Reticular activating system

One of the more interesting parts of the brain which seems to be present only in mammals and is tied very closely to dreaming. It appears to be the system which causes voluntary movements to be suppressed while a creature is dreaming, and also seems to be part of what switches REM on and off. In addition, seratonin, the mood-regulating neurotransmitter, seems to be what it uses as its own controlling chemical.

As a case study, various cats had their RAS either destroyed or had their seratonin levels altered. For the former, as they went to sleep, entered REM, and began to dream, they did the feline equivalent of sleep-walking; they jumped around, pounced, hissed and snarled at imagined prey and predators. The latter ones simply were paralysed while remaining conscious, though from anecdotal human experience it can be inferred that they were dreaming (or, more appropriately, hallucinating) while conscious.

Certain people, narcoleptics in particular but also others with odd brain chemistry (such as myself) often have hypnogogic hallucinations thanks to a quirk of their RAS being triggered at seemingly-arbitrary moments, though in my own case I have an HH when I purposefully lay in bed in the morning while awake but allow myself to go back to "sleep" - I stay conscious, but my RAS kicks in, and I begin to dream/hallucinate after a brief uncomfortable (but yet pleasant) period of being paralyzed. It probably helps that I have weird seratonin issues.

The RAS is certainly one of the more interesting "design features" of the conscious brain. IMO, a RAS would imply dreaming, which would imply consciousness, which would imply sentience.

Do androids dream of electric sheep?

Cell bodies of the reticular activating system are grouped in the brain stem, just behind the pons and in front of the cerebellum. Their axons reticulate out from there to various parts of the thalamus and cerebral cortex, providing the basis for the area's name. This is an interesting configuration, given that the cerebral cortex is relatively recent with respect to evolution, while the brain stem's design was finalized (or so one would think) long before. Also, its fairly fixed positioning in the brain stem tends to make it vulnerable to injury when the fairly mobile cerebrum moves sharply, as in a car accident, etc.

Most RAS neurons release acetylcholine at their synapses, which acts to sensitize the neurons which take it up. Because of this, along with the scarcity of RAS neurons (numbering in the thousands), we know that the RAS is not involved in cognition or information processing, but simply acts as an enabler for it.

Probably the best way to think of the RAS's functionality is to consider it in charge of the brain's tonic arousal. That is, in the same way the somatic nervous system maintains muscle tone, keeping the muscles at the right amount of tension to flex or relax at will and avoid cramping up, the RAS gives the cerebral cortex some baseline sensitivity to keep it awake and at work. Hence, it is the lowest level of attention control, in that an insufficiently activated brain can attend to nothing. One theory says that overactivation of the RAS leads to hypersensitivity in the cerebral cortex, and further is responsible for Attention Deficit Disorder; I would guess that ADD/ADHD's cause has even more to do with the disease's differing interneural connectivity and dopamine levels, but what do I know.

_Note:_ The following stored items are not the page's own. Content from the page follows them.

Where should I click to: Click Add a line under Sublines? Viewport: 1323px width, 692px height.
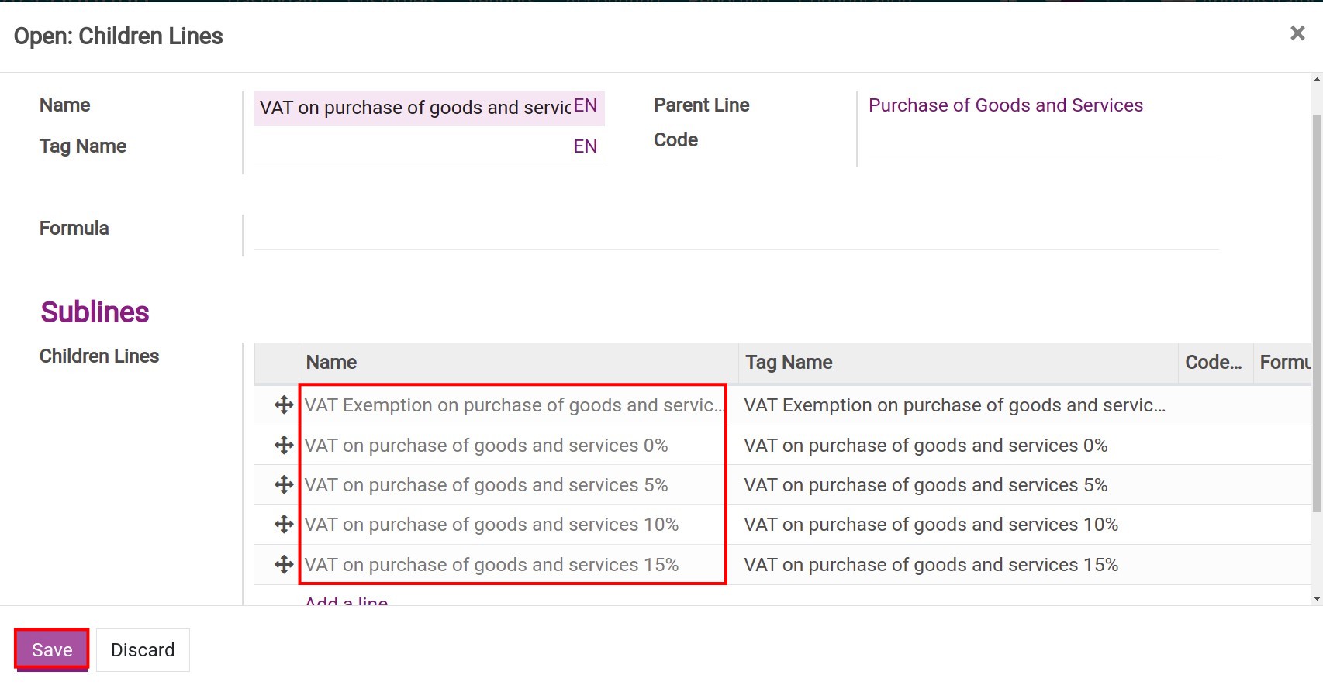pos(345,603)
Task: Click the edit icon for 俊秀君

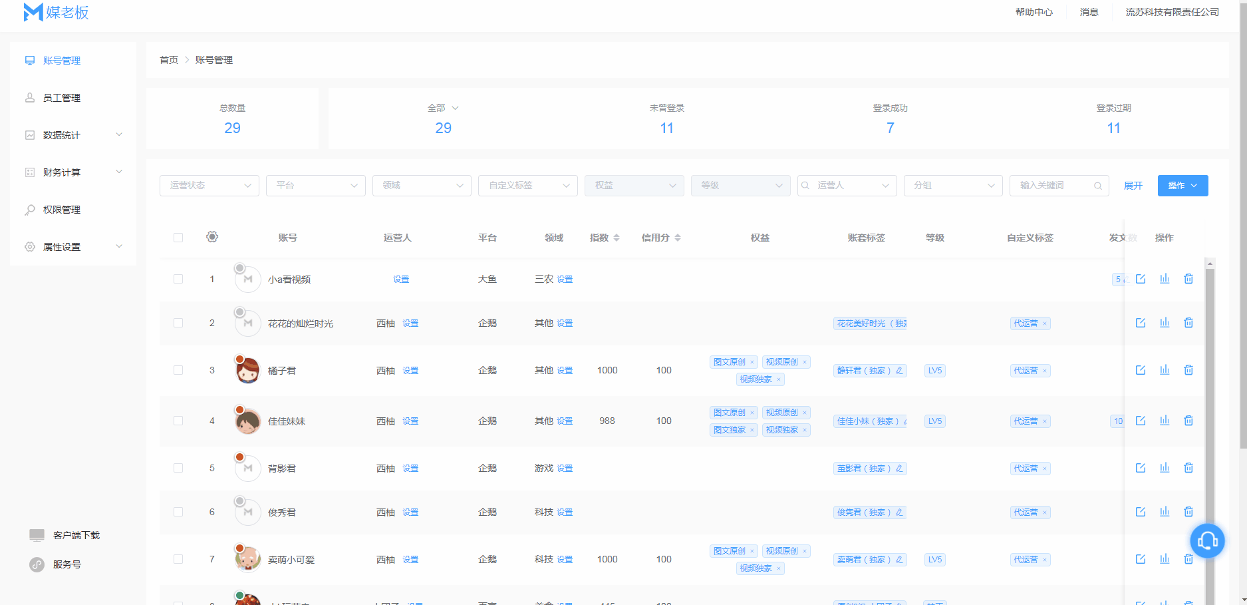Action: 1141,512
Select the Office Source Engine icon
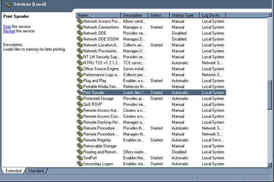Viewport: 274px width, 182px height. [x=79, y=69]

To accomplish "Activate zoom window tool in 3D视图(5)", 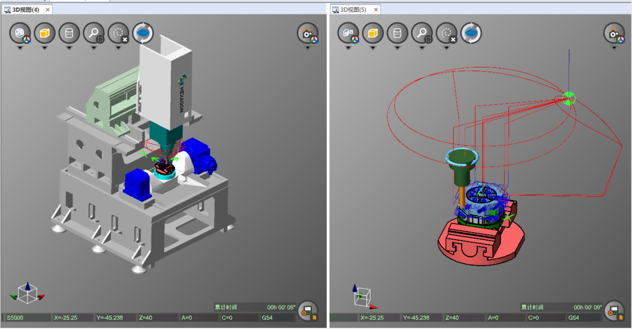I will [x=422, y=33].
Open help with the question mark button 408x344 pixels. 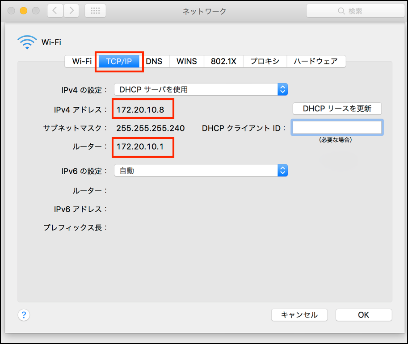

As the basic regulator of consciousness, damage to the RAS can lead to the ultimate consciousness disorder: coma. Any number of things can bring coma on, including the physical trauma mentioned above, swelling caused by trauma to other areas, stroke, tumor, and so forth. When one of these damages the RAS, or it is otherwise made unable to do its work of activation, all of the brain areas it regulates can no longer function normally. While they may still be getting input from the brain stem and other areas, there simply isn't enough sensitivity to perform cognition, let alone send down a strong enough signal for conscious bodily control. Coma has varying degrees, from deep enough that no amount of pain or loud noise can cause a reaction, to so light that there is a grip reflex or fluttering eyelids.

Notably, even in light layers of coma the victim is not conscious, and is reacting to their hand being touched reflexively rather than as communication -- RAS damage is different from extensive paralysis, where communication may be possible through blinked eyelids or whatnot. Even so, recovery from coma is not well understood and always somewhat possible, so most doctors are unwilling to "pull the plug" no matter how deep the coma seems.

As Magenta covers above, the RAS also takes part in the sleep cycle, primarily through its regulation of the thalamus. During the three deeper stages of sleep, it switches off much of its activity, so the thalamus becomes less receptive to outside stimuli, which helps the sleeper stay asleep. Interestingly, during REM sleep the reticular activating system becomes active again, "waking up" the thalamus and cerebral cortex. Why we don't wake up at this point isn't perfectly understood, but probably has something to do with inhibition from the raphe nucleus and the locus ceruleus. In other words, the reticular activating system is not completely responsible for enabling dreaming sleep.